人の営みというのは理路整然としたものばかりではないし、医学的に100%の避妊法がない以上、計画外の妊娠は起きうることです。中絶は望ましいことではないけれど、産むことだけが美徳でもないから、できれば「人生において必要な選択であった」と言える決断をしてほしい。そして、なにより繰り返さないでほしい。でもアンケートを見てもわかるように、中絶経験者の4割が、複数回中絶しているのです。

これは日本の特徴でもあります。避妊法があくまでコンドームと腟外射精。戦後、家族計画特別普及事業の一環として政府が生活困窮者にコンドームを無料提供していたこともあり、いつしか避妊を男性任せにする国になってしまった。

フランスなどでは、女性の多くが10代からピルを服用しはじめると聞きます。女性がピルを飲み、性感染症防止のために男性がコンドームをつける。この二重防御によって男女の関係が対等になり、安心安全なセックスが可能になるのです。妊娠するからだを持つ以上、避妊は相手任せにせず、自分の身を守ってほしいと思います。

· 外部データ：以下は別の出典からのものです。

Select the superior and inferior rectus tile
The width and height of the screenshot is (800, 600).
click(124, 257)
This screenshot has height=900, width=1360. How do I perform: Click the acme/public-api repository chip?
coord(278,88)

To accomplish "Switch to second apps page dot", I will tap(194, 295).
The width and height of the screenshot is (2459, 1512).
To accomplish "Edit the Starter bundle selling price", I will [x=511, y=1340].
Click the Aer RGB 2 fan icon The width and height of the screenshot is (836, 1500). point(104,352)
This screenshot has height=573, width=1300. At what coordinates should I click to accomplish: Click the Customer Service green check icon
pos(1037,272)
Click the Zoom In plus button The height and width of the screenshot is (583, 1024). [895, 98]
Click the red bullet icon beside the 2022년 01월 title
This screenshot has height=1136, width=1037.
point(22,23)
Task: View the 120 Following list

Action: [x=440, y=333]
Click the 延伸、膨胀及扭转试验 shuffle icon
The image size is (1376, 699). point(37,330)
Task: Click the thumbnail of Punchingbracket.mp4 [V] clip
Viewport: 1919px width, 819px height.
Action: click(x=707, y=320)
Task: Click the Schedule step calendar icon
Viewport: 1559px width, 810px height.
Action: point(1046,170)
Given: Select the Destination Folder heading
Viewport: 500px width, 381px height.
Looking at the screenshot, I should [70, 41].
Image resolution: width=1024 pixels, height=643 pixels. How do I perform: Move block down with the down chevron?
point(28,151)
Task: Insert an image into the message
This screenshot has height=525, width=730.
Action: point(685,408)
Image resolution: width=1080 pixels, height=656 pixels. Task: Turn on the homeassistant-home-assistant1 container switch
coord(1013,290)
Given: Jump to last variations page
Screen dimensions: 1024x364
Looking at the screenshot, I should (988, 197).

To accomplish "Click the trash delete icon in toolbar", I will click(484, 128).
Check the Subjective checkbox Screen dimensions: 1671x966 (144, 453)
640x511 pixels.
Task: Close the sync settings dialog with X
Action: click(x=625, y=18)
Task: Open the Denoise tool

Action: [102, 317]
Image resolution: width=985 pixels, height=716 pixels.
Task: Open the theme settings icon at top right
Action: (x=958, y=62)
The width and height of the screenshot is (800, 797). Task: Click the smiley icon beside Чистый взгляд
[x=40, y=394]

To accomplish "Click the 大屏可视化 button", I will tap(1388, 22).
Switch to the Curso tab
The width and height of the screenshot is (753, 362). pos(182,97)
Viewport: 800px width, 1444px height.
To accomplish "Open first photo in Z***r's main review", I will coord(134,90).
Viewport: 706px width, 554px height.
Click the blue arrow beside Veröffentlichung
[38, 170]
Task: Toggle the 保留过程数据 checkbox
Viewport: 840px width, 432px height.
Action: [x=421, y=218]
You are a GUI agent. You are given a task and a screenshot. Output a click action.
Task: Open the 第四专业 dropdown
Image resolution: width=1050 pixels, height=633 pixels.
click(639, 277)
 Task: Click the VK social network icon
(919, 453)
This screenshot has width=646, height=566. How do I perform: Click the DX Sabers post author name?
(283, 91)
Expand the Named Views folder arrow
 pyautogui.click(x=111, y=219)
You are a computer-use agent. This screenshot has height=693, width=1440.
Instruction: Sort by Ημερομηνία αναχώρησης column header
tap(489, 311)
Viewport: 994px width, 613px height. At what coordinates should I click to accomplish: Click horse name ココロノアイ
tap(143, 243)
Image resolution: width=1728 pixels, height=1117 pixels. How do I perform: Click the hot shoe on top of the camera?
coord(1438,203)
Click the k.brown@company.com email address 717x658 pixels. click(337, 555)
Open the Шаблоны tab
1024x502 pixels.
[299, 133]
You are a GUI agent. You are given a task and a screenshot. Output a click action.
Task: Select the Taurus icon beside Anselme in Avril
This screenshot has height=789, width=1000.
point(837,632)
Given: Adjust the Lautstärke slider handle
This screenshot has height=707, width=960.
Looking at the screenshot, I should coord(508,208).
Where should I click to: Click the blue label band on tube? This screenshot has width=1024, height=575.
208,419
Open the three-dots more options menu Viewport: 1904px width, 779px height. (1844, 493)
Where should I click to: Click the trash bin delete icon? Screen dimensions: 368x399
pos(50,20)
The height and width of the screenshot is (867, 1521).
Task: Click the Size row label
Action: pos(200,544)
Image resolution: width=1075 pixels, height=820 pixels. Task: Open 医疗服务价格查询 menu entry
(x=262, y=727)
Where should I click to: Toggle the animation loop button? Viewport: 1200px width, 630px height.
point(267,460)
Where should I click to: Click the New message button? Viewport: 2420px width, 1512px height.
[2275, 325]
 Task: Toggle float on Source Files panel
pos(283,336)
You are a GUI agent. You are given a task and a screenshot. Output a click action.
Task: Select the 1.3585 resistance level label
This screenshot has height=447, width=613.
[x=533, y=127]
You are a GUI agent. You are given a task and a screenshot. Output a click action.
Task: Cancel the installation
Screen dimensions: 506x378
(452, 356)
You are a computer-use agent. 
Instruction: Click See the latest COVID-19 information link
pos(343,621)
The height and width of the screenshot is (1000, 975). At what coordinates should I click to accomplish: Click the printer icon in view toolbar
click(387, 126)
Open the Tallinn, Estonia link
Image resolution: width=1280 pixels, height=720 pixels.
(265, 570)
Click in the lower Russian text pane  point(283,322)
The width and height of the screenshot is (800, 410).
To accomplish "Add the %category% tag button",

医療の側の責任も感じますよ。繰り返さないでほしいから、僕なら中絶した日を月経初日として、ピルを飲んでもらう。あるいは子宮内避妊具・避妊システムを入れることもできますし。中絶を選択する事情を聞き、将来の中絶を防ぐ方法を提示する。そんな対応も必要なのではないでしょうか。

中絶すると決めた以上、後悔してほしくない。読者のなかには70歳を超えてもなお悔い続け、供養する人もいましたね。それで心が晴れるならいいけれど、後悔の念に縛られるのは、とても悲しいことです。中絶薬が承認されたいま、中絶を選択するとはどういうことか、経験者もそうでない方も、考えてもらえたらと思っています。